J.T. Miller is currently top-ten in NHL scoring.
It feels like that ought to be a bigger deal. With 36 points in 34 games, Miller has snuck ahead of the likes of Auston Matthews and Evgeny Kuznetsov into 9th in the NHL in points. He’s not just leading the Vancouver Canucks in scoring; he’s among the NHL’s elite right now.
He’s been particularly good during the Canucks’ nine games under new head coach Bruce Boudreau, where he has a nine-game point streak going, with 13 points, but he’s been consistently putting up points all season long.
Miller’s excellent play has even caught Boudreau off-guard.
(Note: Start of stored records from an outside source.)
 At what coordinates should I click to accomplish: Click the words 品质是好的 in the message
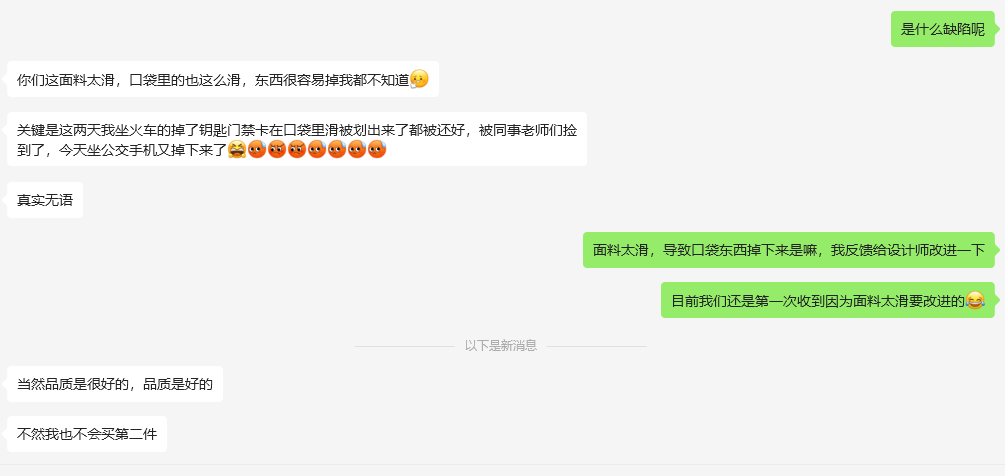point(178,384)
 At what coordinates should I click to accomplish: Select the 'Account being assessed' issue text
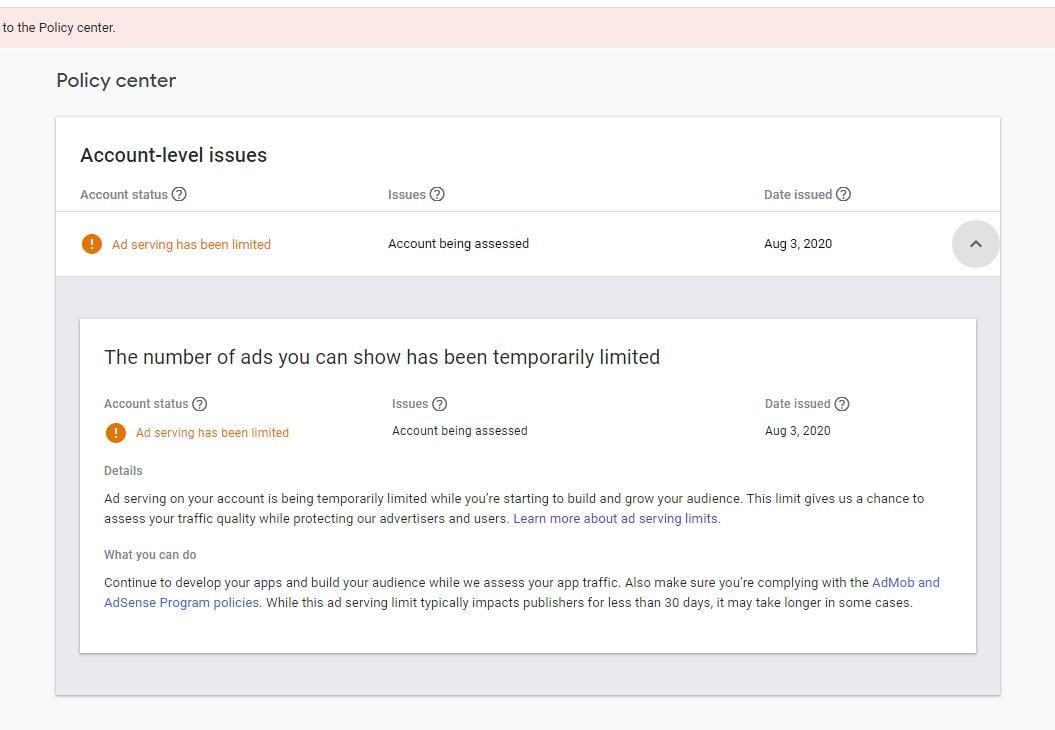pyautogui.click(x=458, y=243)
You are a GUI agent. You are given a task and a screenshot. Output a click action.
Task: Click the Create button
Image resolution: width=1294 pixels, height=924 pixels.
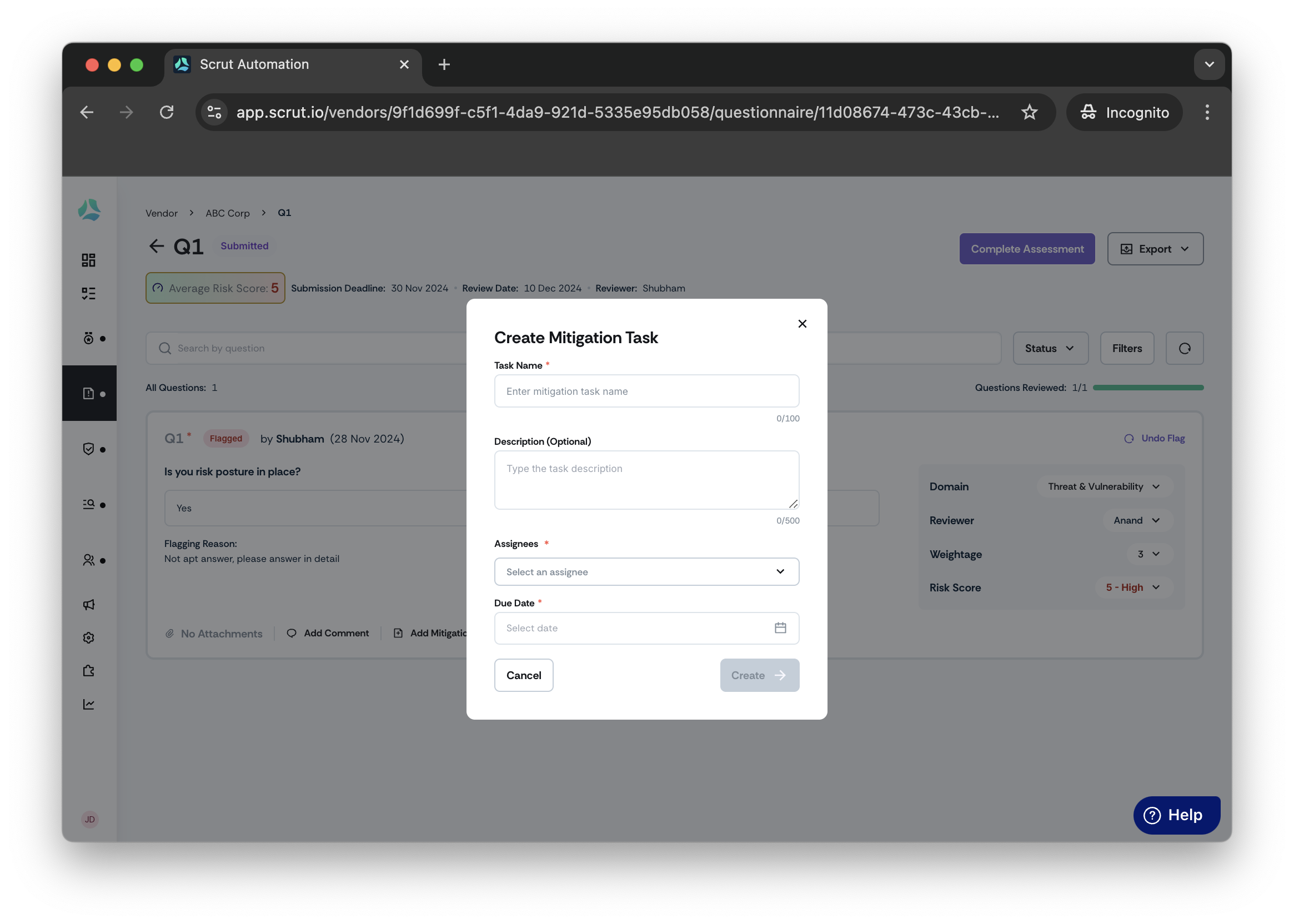tap(759, 675)
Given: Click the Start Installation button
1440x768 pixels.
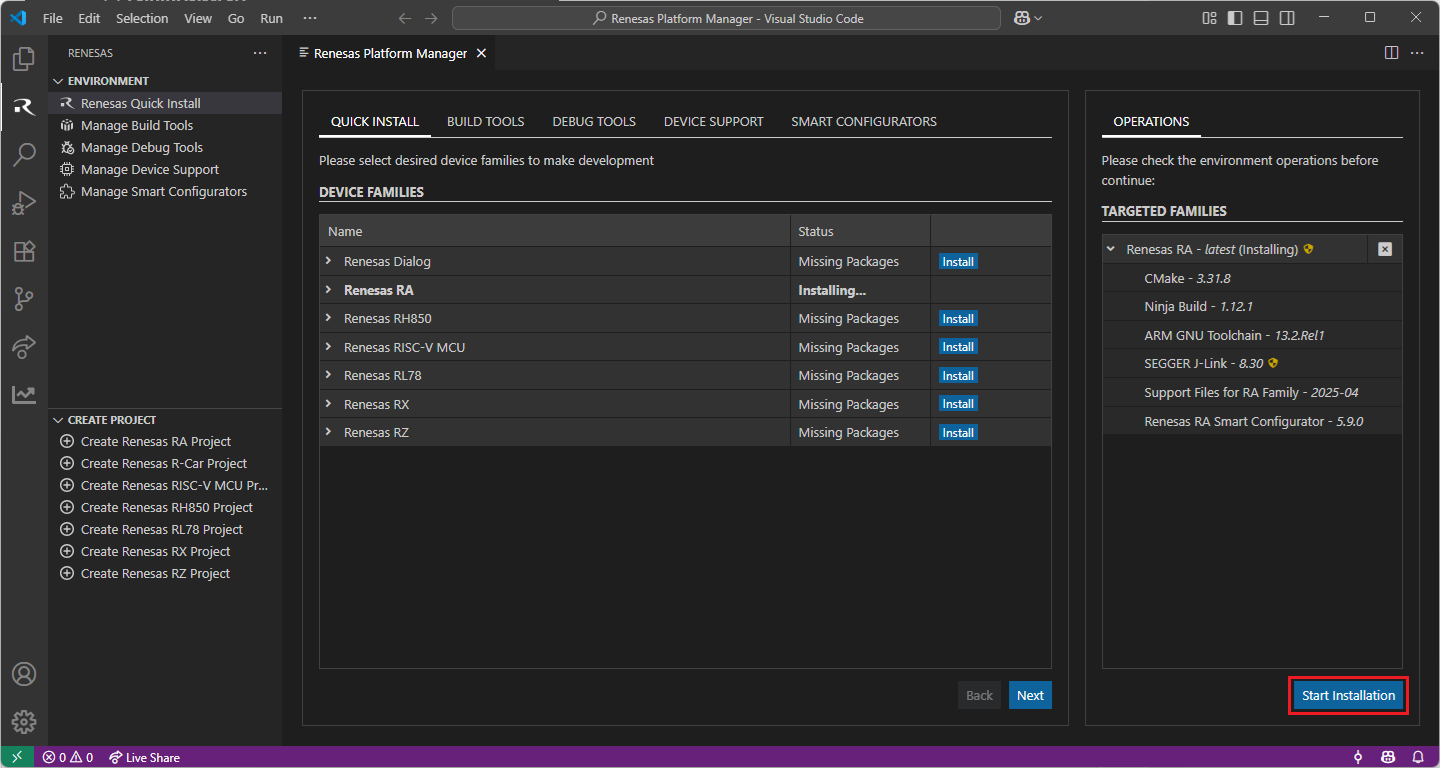Looking at the screenshot, I should pyautogui.click(x=1348, y=696).
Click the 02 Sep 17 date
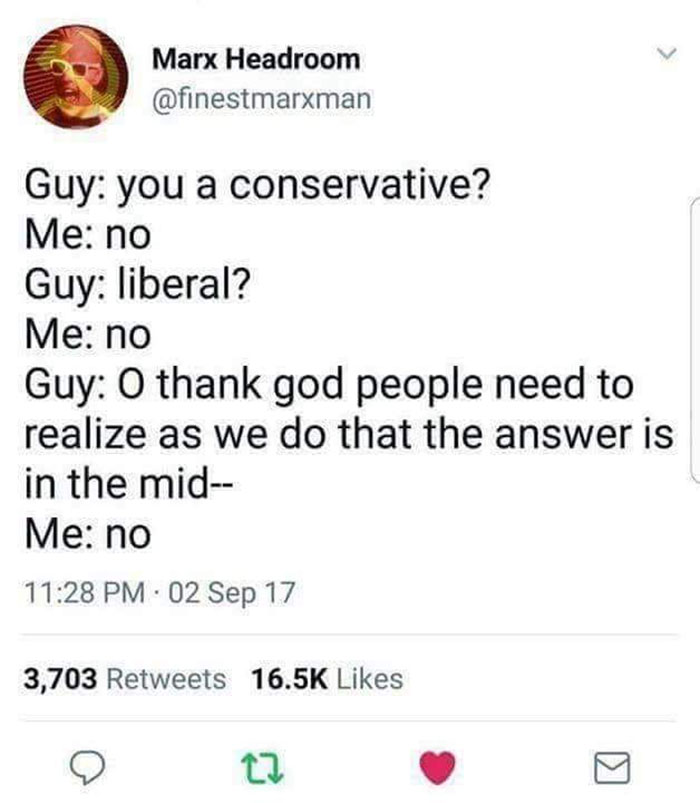The image size is (700, 803). pyautogui.click(x=231, y=593)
“I don’t know where to start with J.T.,” said Boudreau. “He’s a much better player than I ever thought he was.”
“I don’t mean that demeaningly,” he quickly added. “I knew he got traded from the Rangers to Tampa and then from Tampa to here, but I thought he was a left-winger, quite frankly, and now he can play any position you want and he does it the way every coach wants a player to play.
“He plays hard. He's got so much pride and when he doesn't do well, he knows it and he gets angry about it, which I have no problem with that. To me, he's one really good leader and I would take him on my team any time, any day.”
Miller has done a little bit of everything for the Canucks. Or, rather, he’s done a lot of everything.
He leads the Canucks in ice time among forwards, he has the most power play points, and he’s second to only Tyler Myers in ice time on the penalty kill.
“He plays huge minutes for us every night,” said Luke Schenn. “Runs the power play, creates a ton offensively and he’s a rock defensively too…he’s doing it all right now.”
Miller even leads the team in hits, if only just barely ahead of Schenn, who is one of the most prolific hitters in NHL history. That physical element of his game sets him apart from some of the other elite talent on the team.
“People talk a lot about speed these days and creating off the rush — which he can do, we’ve seen some goals like that he scored this year — but the big thing is how strong he is on the puck down low,” said Schenn. “It’s in both ends, but in particular in the offensive zone, getting his head up and making plays and finding open guys.”
Like Boudreau, Schenn said that Miller caught him off guard. When he started skating with some of his new Canucks teammates ahead of training camp, he couldn’t help but notice Miller.
“I remember calling my brother and saying, ‘This Miller, he’s way better than I expected,’” said Schenn. “He opened my eyes right from the first day I was here and he’s been unbelievable for us all year.”
Perhaps the reason Miller seems to surprise people and why him being top ten in NHL scoring hasn’t been a bigger story is because there’s nothing self-aggrandizing about him. Any time he’s asked about his individual achievements, Miller is quick to dismiss them and turn the attention towards the performance of the team.
Even on the ice, Miller deflects attention. When he made a brilliant pass to Bo Horvat for a big goal against the Los Angeles Kings, he simply shrugged and shook his head, as if it was no big deal or as if he didn’t even mean to do it. Even his best plays, he’ll frequently suggest he got lucky or a bounce went his way.
Miller is the epitome of the sports cliché about playing for the logo on the front and not the name on the back.
“When I’m playing well, I give our team a better chance to win, end of story,” said Miller. “If I…get a point, it doesn’t matter to me, what matters is I’m being effective and I’m playing well and chipping in all over the ice in different scenarios.”
“If I’m being impactful and playing my game and moving my feet and playing physical, typically the points will come, so I’m not worried about that,” he added.
So far, the points have come. No worries.